4 Conclusion and outlook

In this work, the suitability of various product gases from the 100 kWth DFB gasifier for methanation in a fluidized bed reactor was evaluated from a thermodynamic point of view. It was shown that a complete methanation of CO and CO2 is only possible for SER product gases. For all other presented product gases, only the methanation of CO is possible, whereas CO2 might even constitute the main raw-SNG component. Additionally, gases from conventional steam gasification or gasification with CO2 admixture to the gasification agent (H2O + CO2) are subject to carbon depositions in the methanation reactor. Therefore, up to 55 vol.-% of H2O needs to be added to the feed gas for a stable operation. Furthermore, the influence of different operation conditions of the methanation on the raw-SNG composition was visualized. By the careful choice of operation conditions, energy savings and/or less effort for further gas upgrading can be accomplished. A comparison between upstream and downstream CO2 separation revealed that only a downstream CO2 separation results in the required SNG quality if a single fluidized bed methanation reactor with understoichiometric feed gases is utilized. A further investigation of the SER product gases revealed that it is also possible to adapt the gasification process to suit certain methanation conditions. A SER product gas with a stoichiometric number of 1.09, which corresponds to a gasification temperature of 680 °C, was shown to be the most suitable feed gas for methanation. No CO2 separation step and no H2O addition to the feed gas was necessary, which clearly indicated an economic advantage. However, under current regulations, a H2 separation unit could not be avoided for the raw-SNG from the SER product gas. An increase of the allowed H2 content in the natural gas grid to 10 vol.-% would therefore increase the degrees of freedom of the whole system. In turn, this would result in improved operating points, which would simplify the overall process and reduce costs. This would apply for all investigated feed gases, but especially the SER process would benefit from these loosened restrictions. For example, the SER product gas (feed gas no. 6) could be methanated at 300 °C and 4 bara to gas grid quality without a CO2 or H2 separation step nor a H2O addition to the feed gas.

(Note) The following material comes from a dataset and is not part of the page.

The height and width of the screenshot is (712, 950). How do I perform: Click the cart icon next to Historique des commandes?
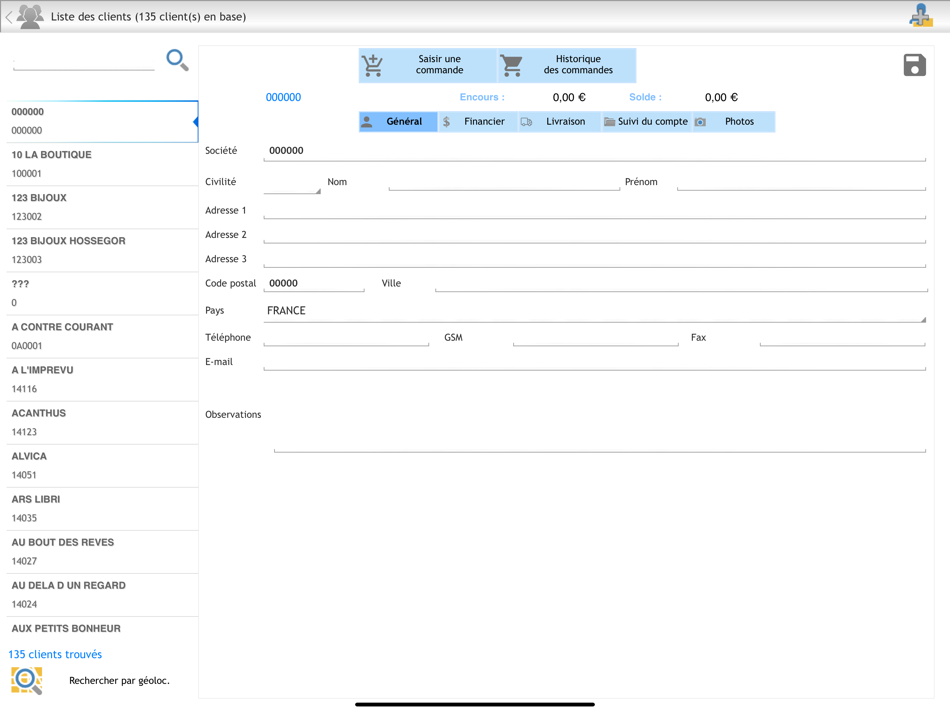[x=511, y=64]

A comparison of the carbon utilization efficiencies revealed that the gasification of lignin resulted in the highest overall value of 47%. Apart from one exception, all other values including the SER product gases range between 34.6 and 37.9%. Only if CO2 is added to the gasification agent, the carbon utilization factor drops to 23%. The addition of H2 from an external source would allow a much more efficient conversion of the carbon, but the availability and the economic implications would need to be considered.

It should be noted that all investigations in this paper are based on thermodynamic equilibrium calculations. Catalyst poisoning due to insufficient gas cleaning, kinetic limitations concerning carbon deposition, methanation of CO2, the high feed water content, or low temperatures as well as possible heat or mass transfer limitations necessitate experimental investigations. These issues are subject of further investigations with the bench-scale fluidized bed methanation setup at TU Wien.